§ **Material provided**:
----
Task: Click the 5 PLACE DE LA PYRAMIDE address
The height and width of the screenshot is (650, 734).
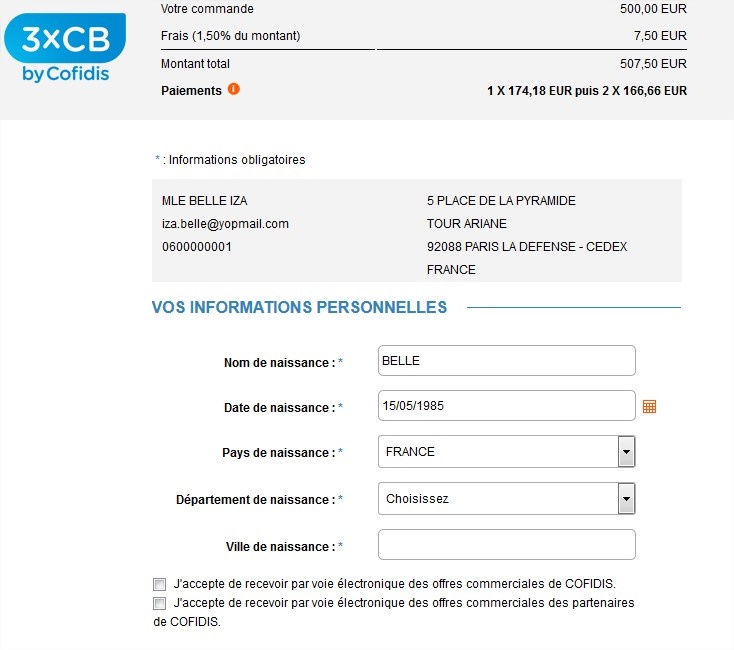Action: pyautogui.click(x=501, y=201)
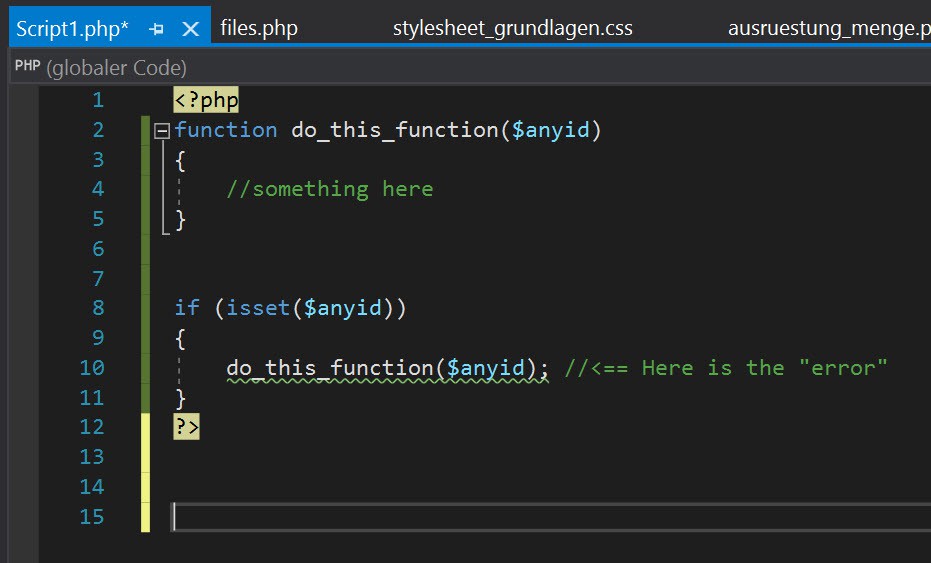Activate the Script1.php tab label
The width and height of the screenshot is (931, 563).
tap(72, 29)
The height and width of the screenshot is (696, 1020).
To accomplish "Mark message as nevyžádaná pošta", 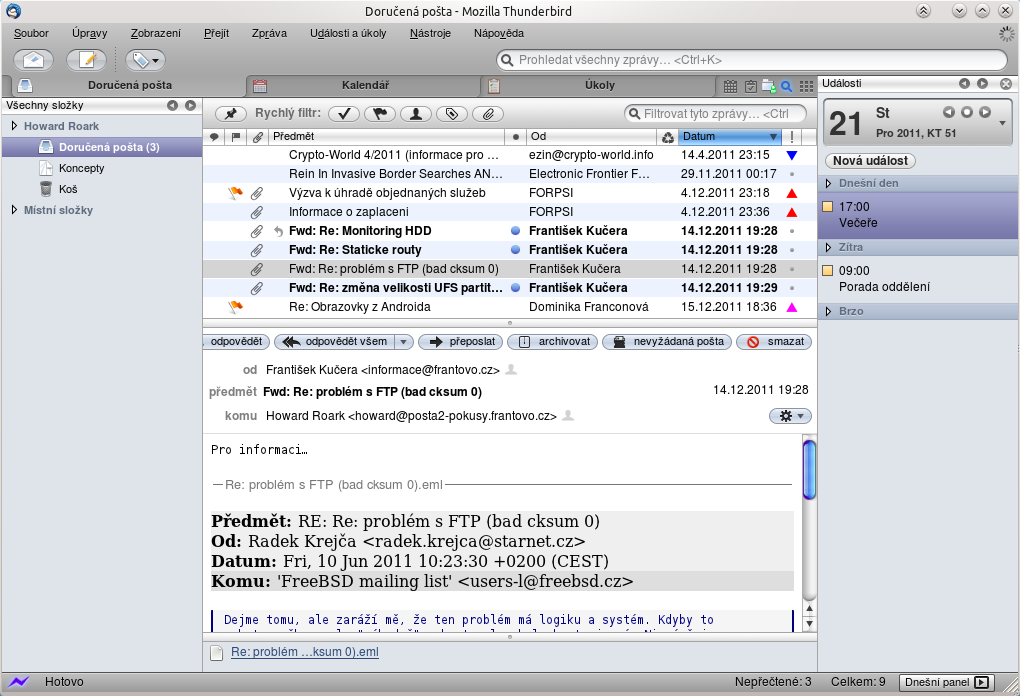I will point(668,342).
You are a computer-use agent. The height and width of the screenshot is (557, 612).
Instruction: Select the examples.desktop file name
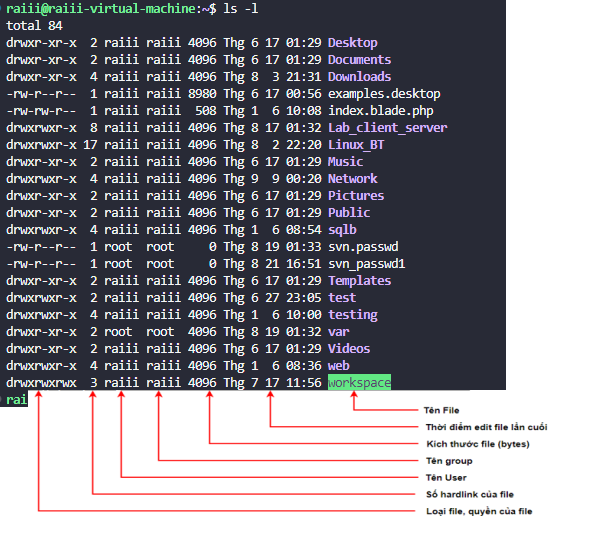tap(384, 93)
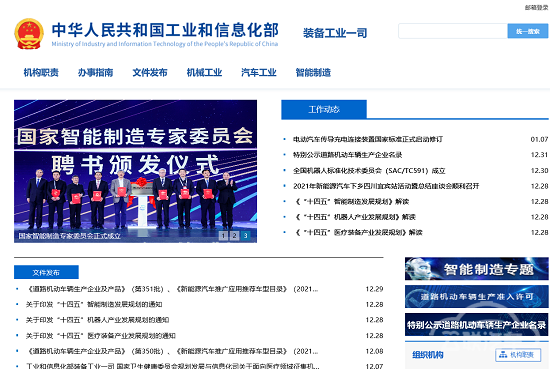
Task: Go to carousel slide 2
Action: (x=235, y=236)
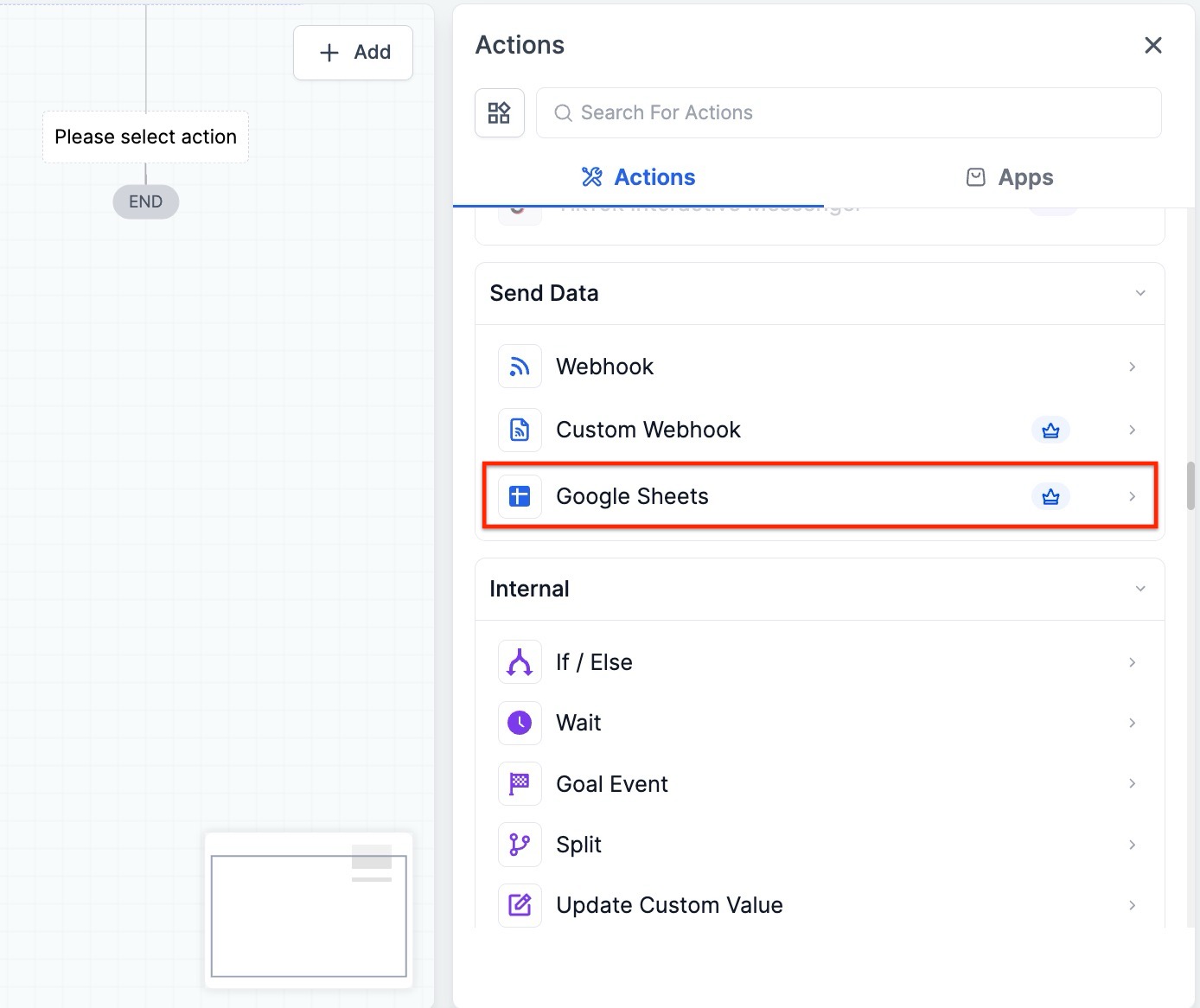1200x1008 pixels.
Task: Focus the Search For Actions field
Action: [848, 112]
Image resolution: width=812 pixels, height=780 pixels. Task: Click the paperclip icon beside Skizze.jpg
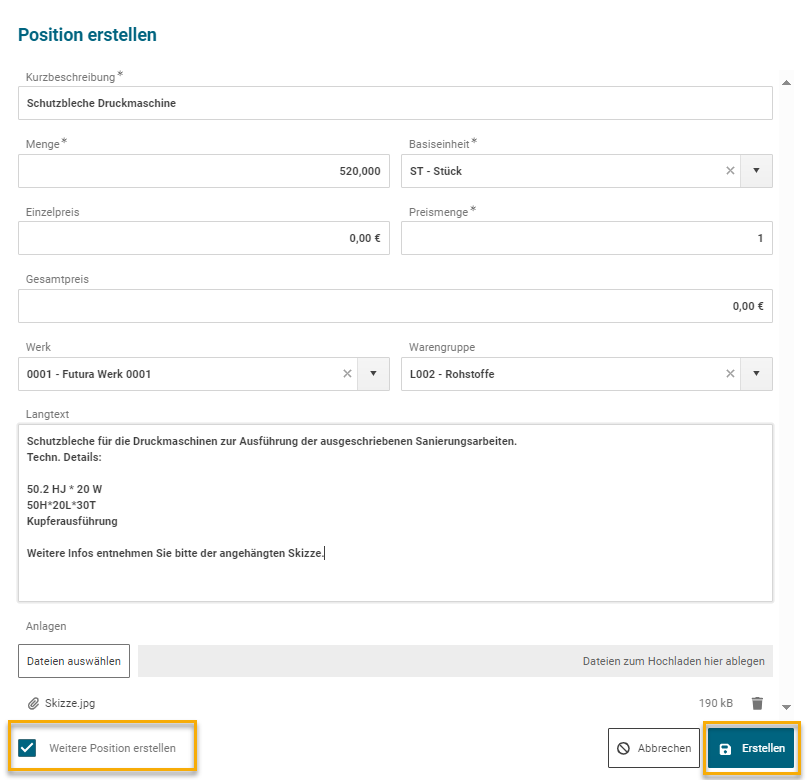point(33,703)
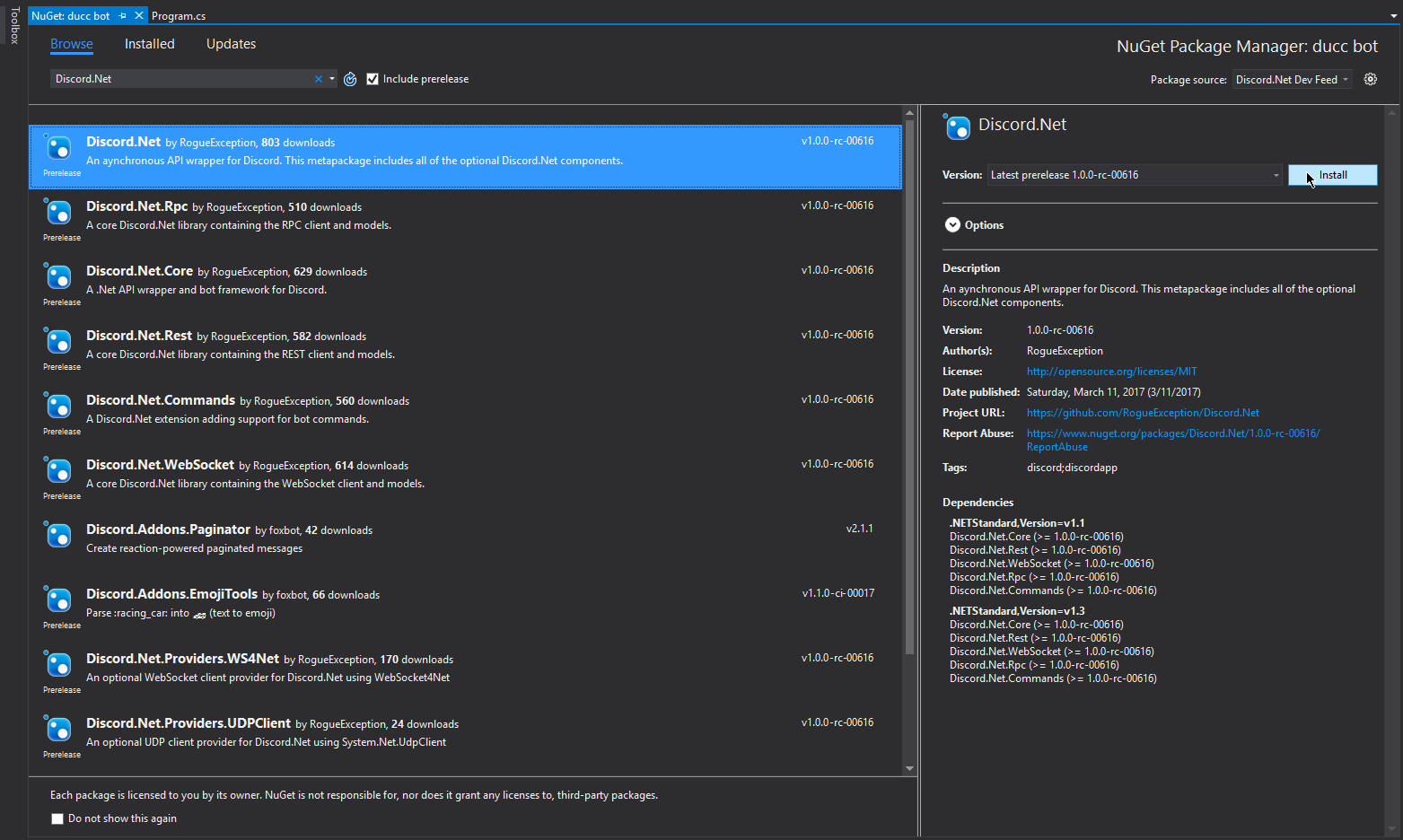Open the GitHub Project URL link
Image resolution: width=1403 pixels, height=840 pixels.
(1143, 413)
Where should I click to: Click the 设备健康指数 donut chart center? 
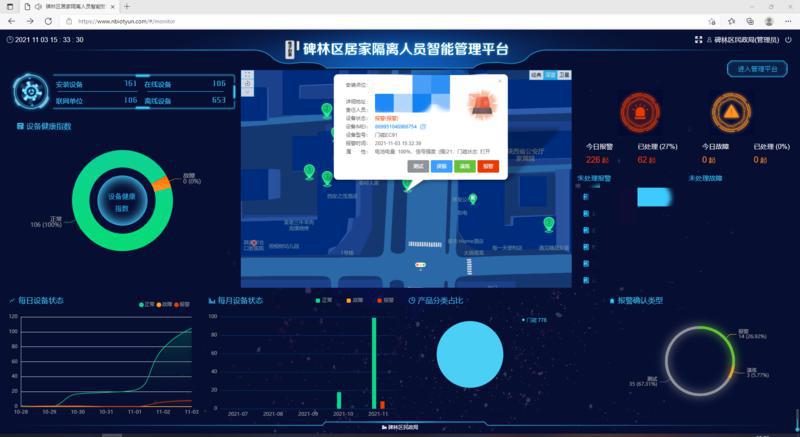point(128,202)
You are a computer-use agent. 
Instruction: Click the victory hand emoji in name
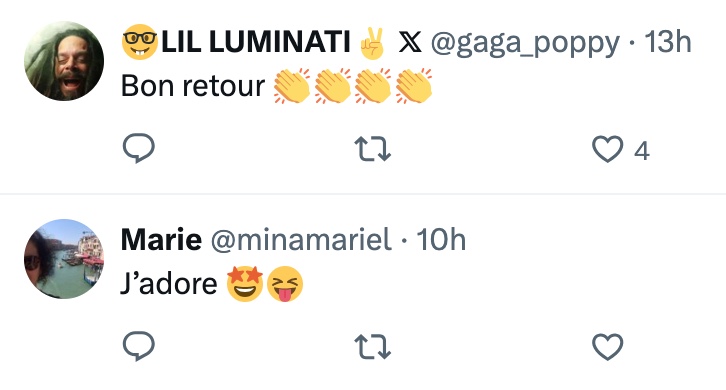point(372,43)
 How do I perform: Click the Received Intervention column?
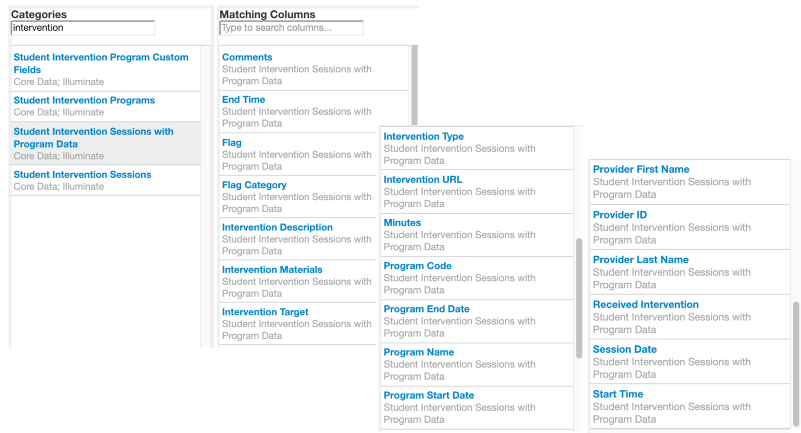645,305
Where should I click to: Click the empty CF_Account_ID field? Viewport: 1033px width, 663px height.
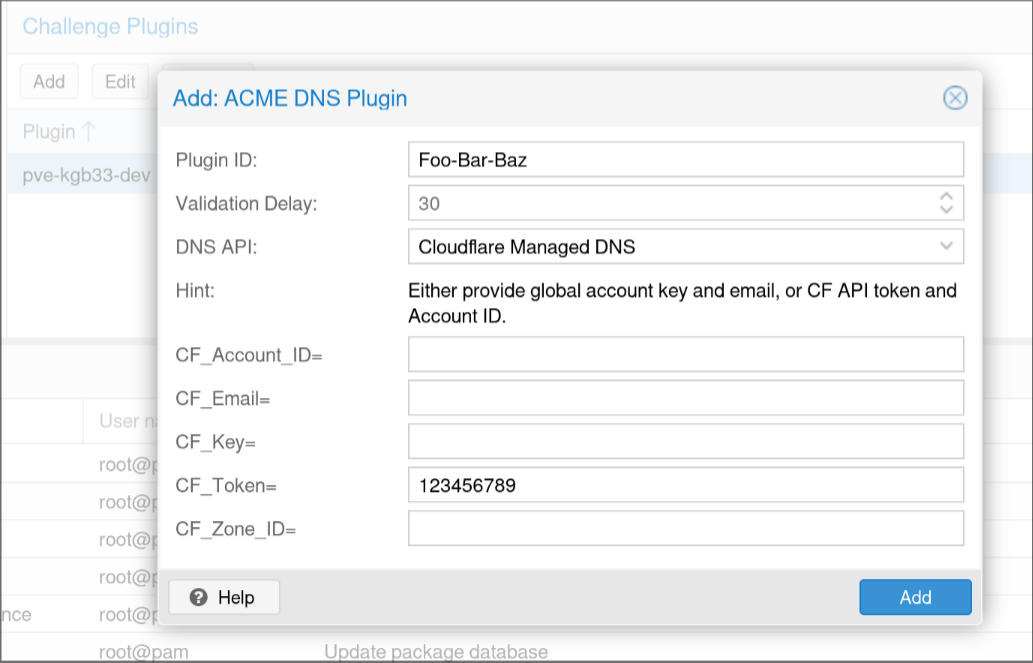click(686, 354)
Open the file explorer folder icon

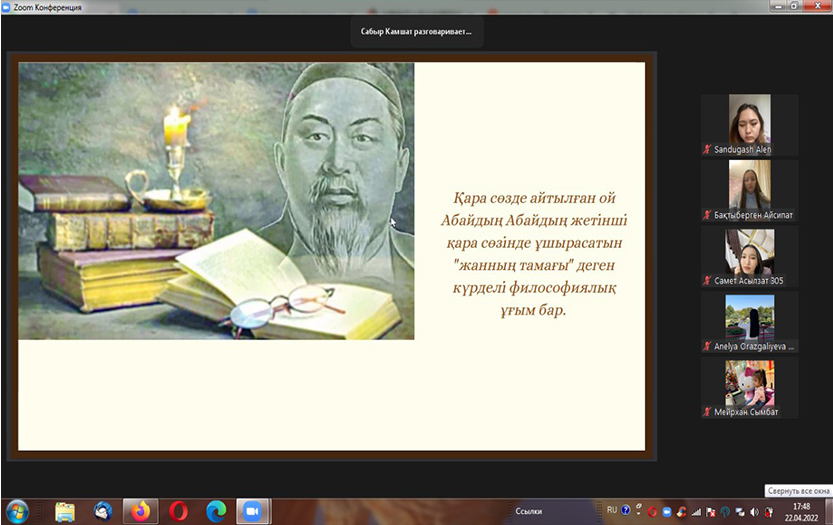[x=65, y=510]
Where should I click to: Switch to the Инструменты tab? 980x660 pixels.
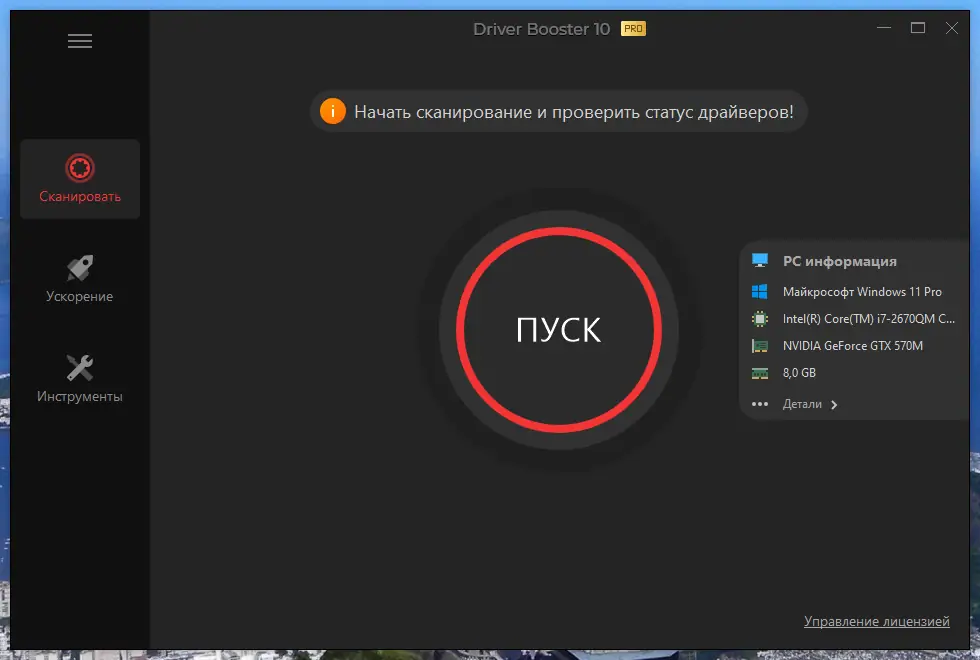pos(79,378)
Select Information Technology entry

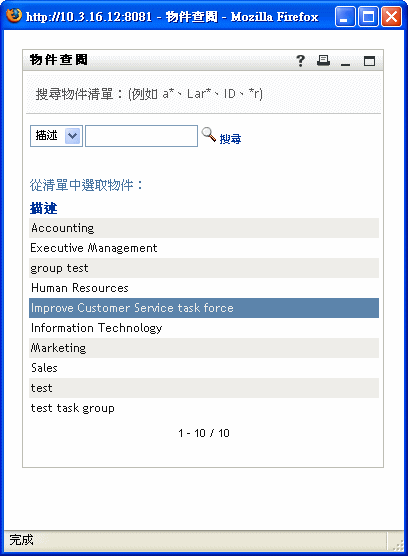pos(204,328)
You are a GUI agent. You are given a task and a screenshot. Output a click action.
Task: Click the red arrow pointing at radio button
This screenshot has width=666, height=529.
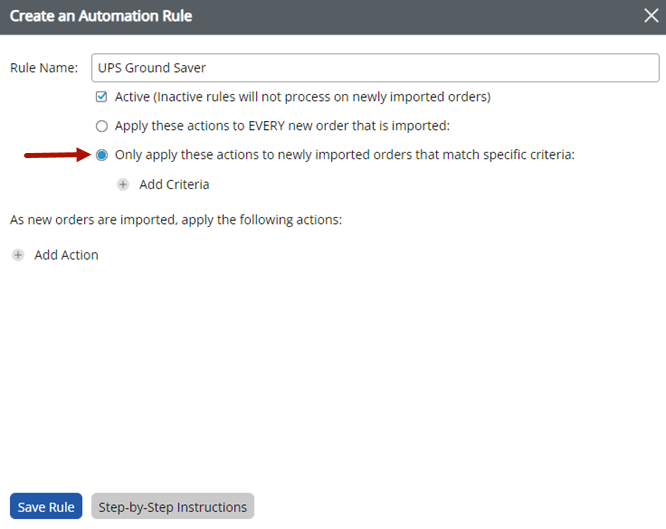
----
§ **Problem requirements**: Each line in the data that holds the string "computer" needs to be copied.

§ **Reply to the exercise**:
You are a computer-use agent. The height and width of the screenshot is (557, 612).
You are a computer-use agent. 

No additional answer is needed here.